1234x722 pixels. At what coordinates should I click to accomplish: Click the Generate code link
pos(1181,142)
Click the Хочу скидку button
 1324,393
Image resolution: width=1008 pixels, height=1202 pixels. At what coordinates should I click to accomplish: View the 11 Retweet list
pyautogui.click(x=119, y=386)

==

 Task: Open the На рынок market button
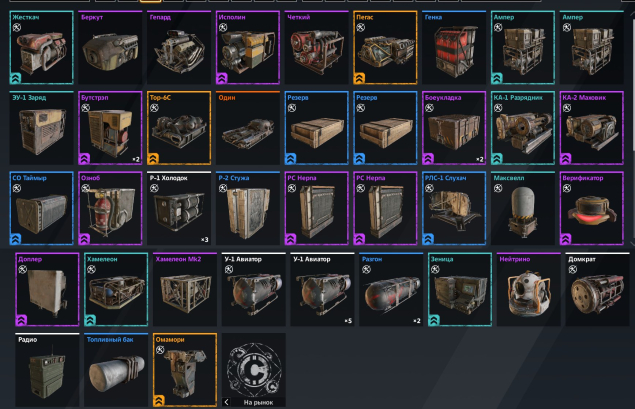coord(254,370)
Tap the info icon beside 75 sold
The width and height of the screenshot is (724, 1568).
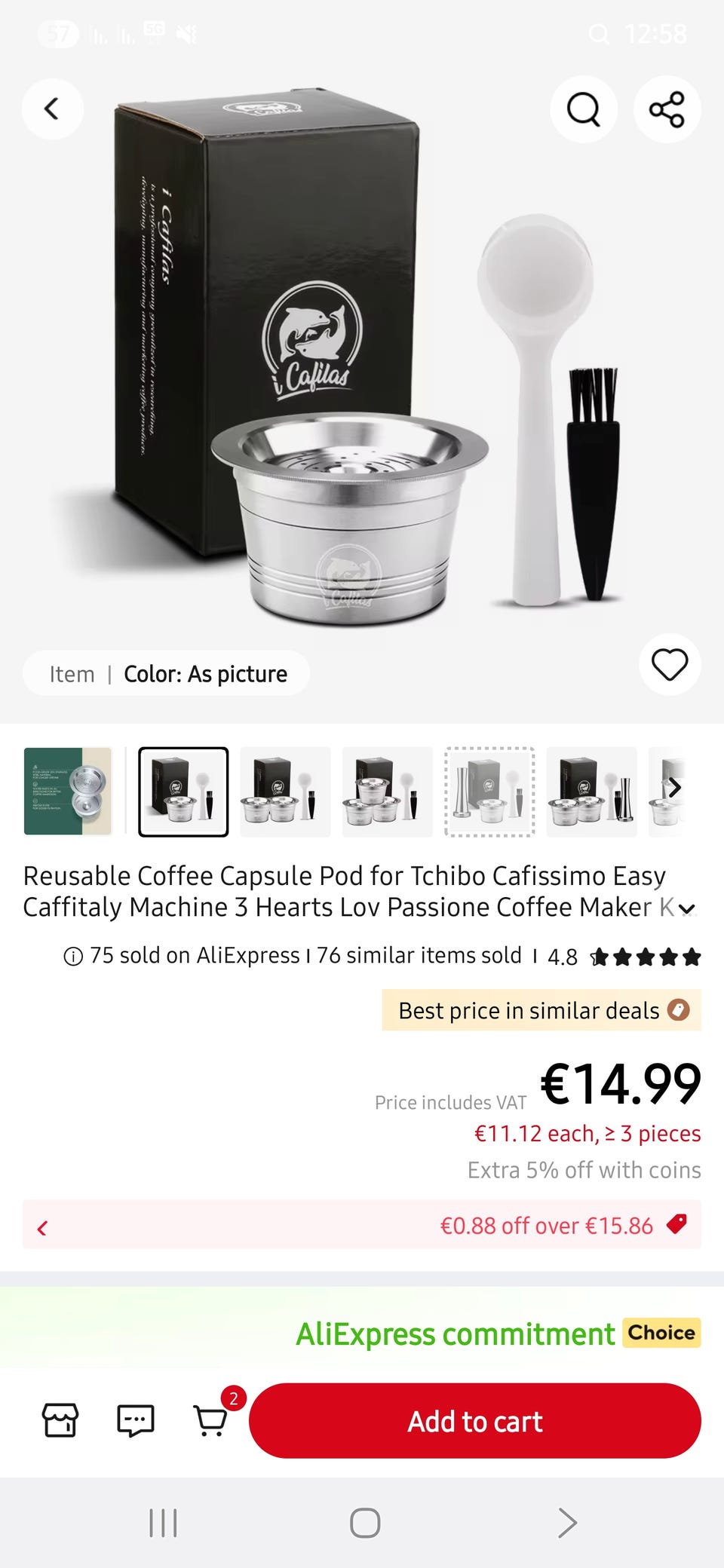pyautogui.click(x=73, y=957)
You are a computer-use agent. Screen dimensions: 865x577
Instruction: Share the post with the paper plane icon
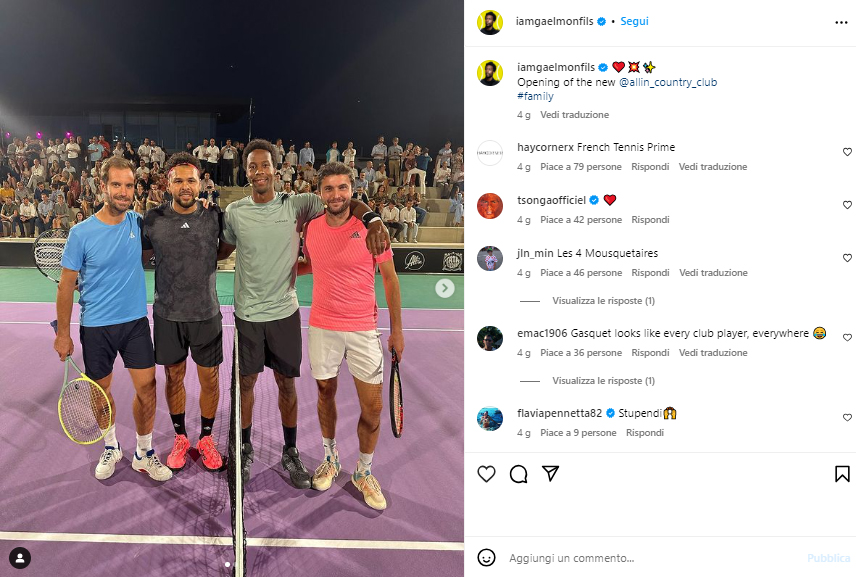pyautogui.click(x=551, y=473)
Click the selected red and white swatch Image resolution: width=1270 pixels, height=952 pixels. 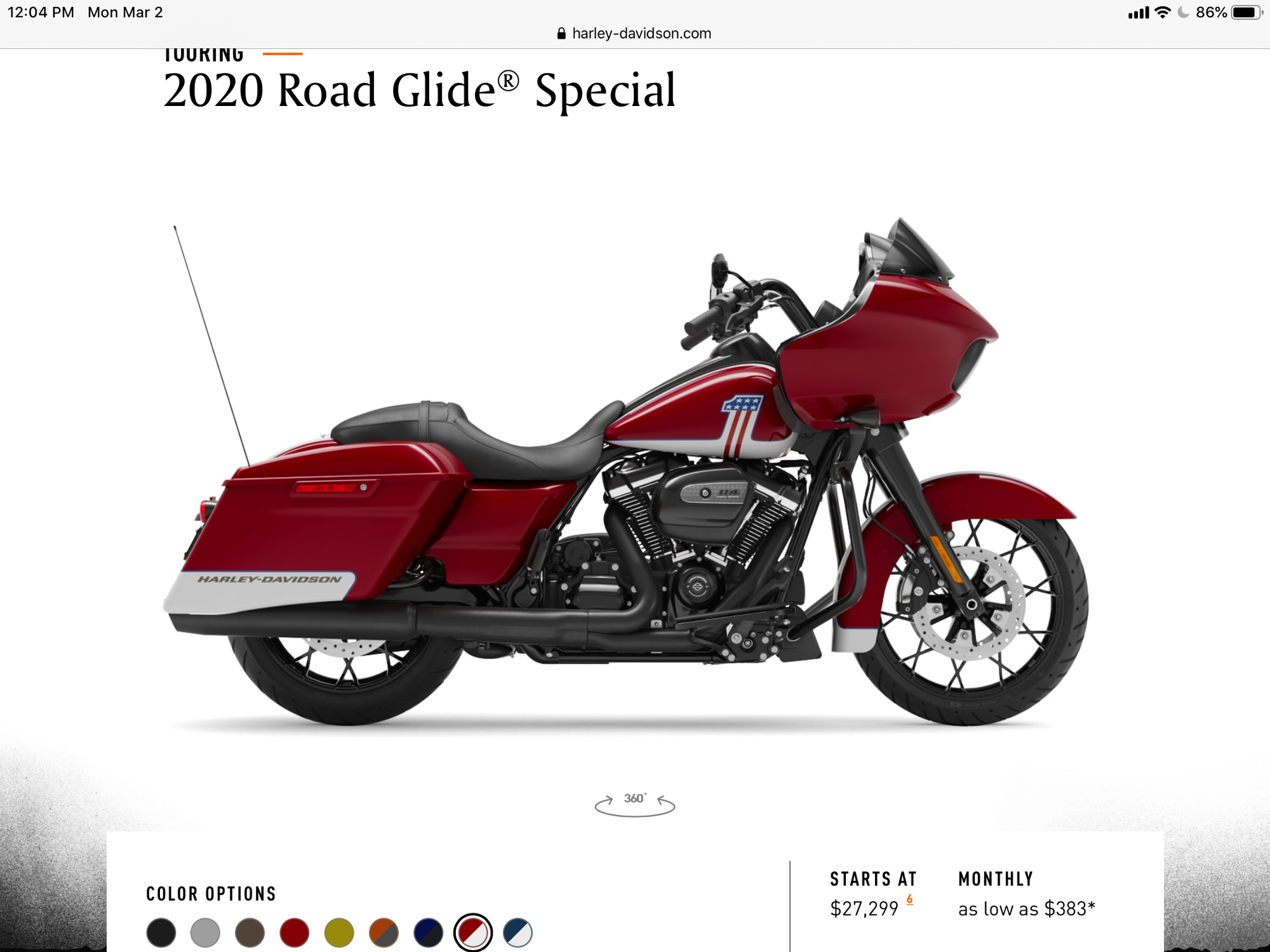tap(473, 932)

## [WHAT THE TASK ASKS]
With pictures omitted, repeat the entries above word for word from the line holding "Task: Open the На рынок market button" down to the line holding "You are a computer-use", keeping both of those lines.

## [ANSWER BOX]
 Task: Open the На рынок market button
coord(254,370)
Tap the info icon beside 75 sold
The width and height of the screenshot is (724, 1568).
pyautogui.click(x=73, y=957)
You are a computer-use agent. Screen dimensions: 865x577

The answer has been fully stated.